I think the high point in postseason baseball coverage was 2007, when Dane Cook lent his legendary enunciation skills to the immortal phrase, “There’s only one October.” During the Red Sox-Angels series that year, I took up ESPN columnist Bill Simmons’ drinking game challenge to take a shot every time the commercial featuring an overly excited Mr. Cook played. I ended up passing out in my dorm’s common bathroom with the door locked, twice resisting my friends’ attempts to crawl under the stall and help me out. This is a testament to the dangerous power of October.
For me, the 2009 postseason began when I tuned in a few minutes before the first pitch of the Yankees-Twins series just in time to catch Ron Darling and Chip Caray send things over to field/courtside/sideline reporter and dashing-man-about-town Craig Sager. Sager, I assume, had just come out of one of the new Yankee Stadium’s several cantilevered ballroom staircases, and was standing on a deck overlooking the field. Was he going to mention the Twins’ poor postseason record against the Yanks? Joe Mauer’s inspiring story of playing for the team he once cheered for as a kid? As I watched, astonished, he launched—no joke—into an explanation of the prevalent weather patterns in Maine and southern Canada, including the low pressure system that was being funneled down the Hudson River Valley directly into the South Bronx. Sager then admitted that this would probably have little effect on the play down on the field, but that up in the bleachers, there was a mild breeze. I rushed to Weather.com to corroborate.

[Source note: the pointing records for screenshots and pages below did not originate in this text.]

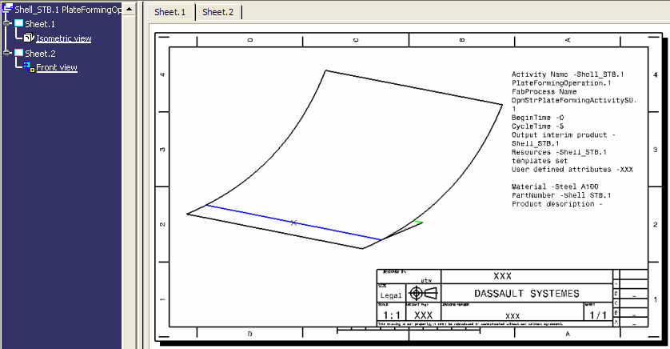The height and width of the screenshot is (349, 670).
Task: Click the drawing root document icon
Action: point(7,9)
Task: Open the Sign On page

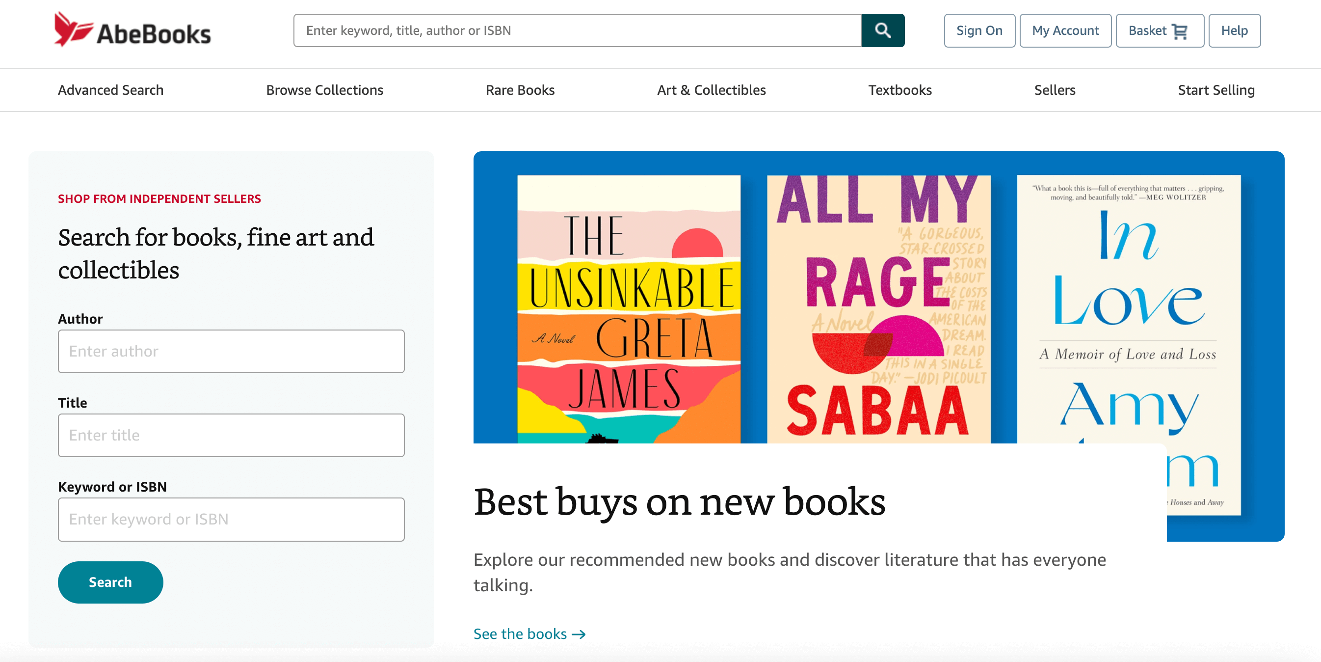Action: tap(979, 31)
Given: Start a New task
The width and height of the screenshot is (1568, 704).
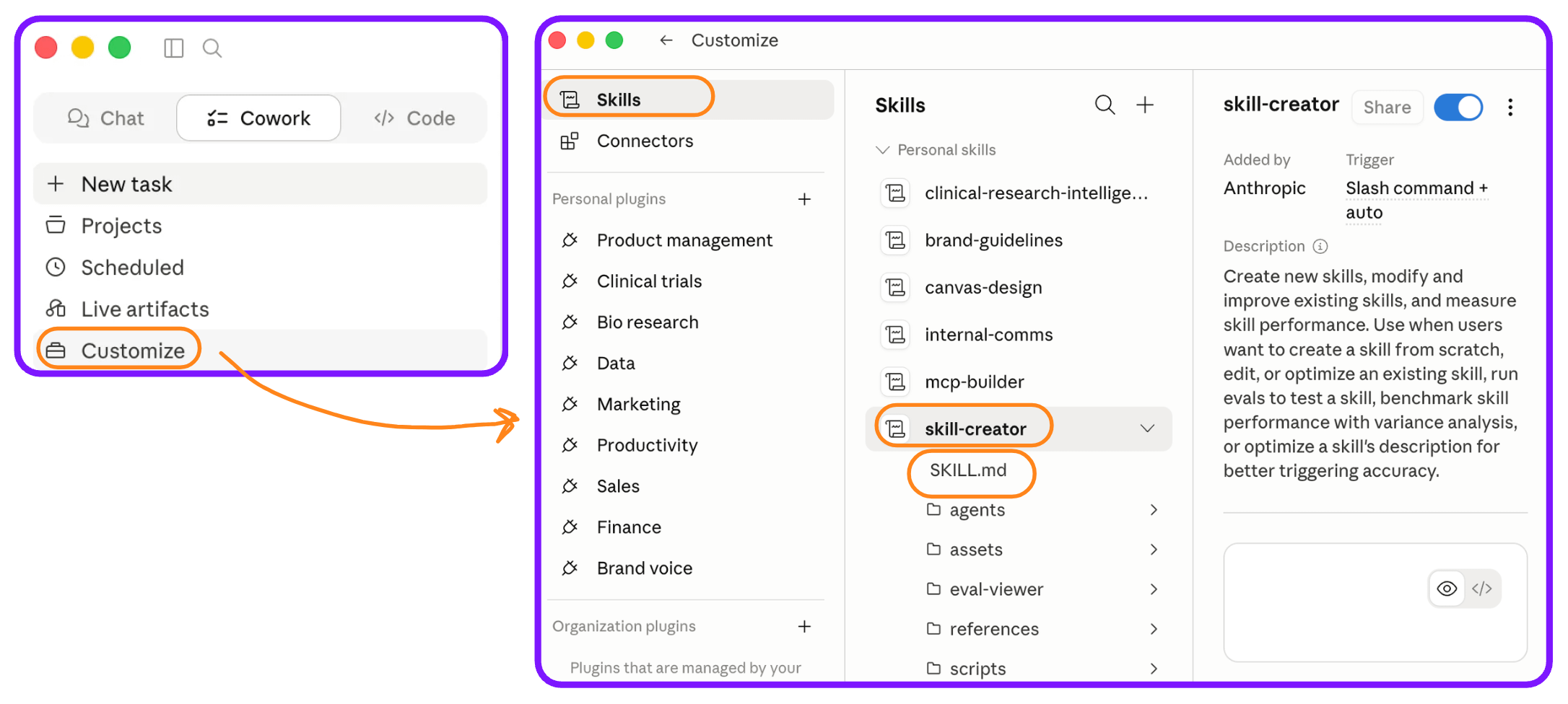Looking at the screenshot, I should (260, 184).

As far as I know, this was the only meteorological digression on the part of the TBS team, but it is indicative of a larger trend in televised sports in general and baseball specifically: information saturation. If you watch enough baseball, you start to think that every game has a record-setting moment of some sort, whether it’s Dustin Pedroia hitting the longest home run ever for a legal midget, or Peter Moylan passing Grant Balfour on the list of all-time strikeout leaders among Australian relief pitchers. It’s as if the people who produce baseball games think we’re bored and need Joe Buck and Tim McCarver to nervously drown out the silence.
I think the turning point came with the introduction of the little fake field that allows ESPN analysts to get up and demonstrate just how they would pitch to Hanley Ramirez if they were still in the game, and not washed-up alcoholics living off the success of one perfect game, sandwiched in between twenty years of mostly mediocre pitching. There’s a reason baseball analysts sit behind a desk—and it’s so we don’t have to see John Kruk’s waistline. (Although I have to admit watching Keyshawn Johnson manipulate hologram linemen across a mini-Astroturf field makes me happy to be alive during the digital age.)
Of course, all of this is moot, because the weather pattern that supplied A-Rod’s balls with enough juice to get out of the stadium in the Bronx apparently moved north and shriveled Jonathon Papelbon’s nuts with one out to play. There’s only one October, and for me it ended all too soon.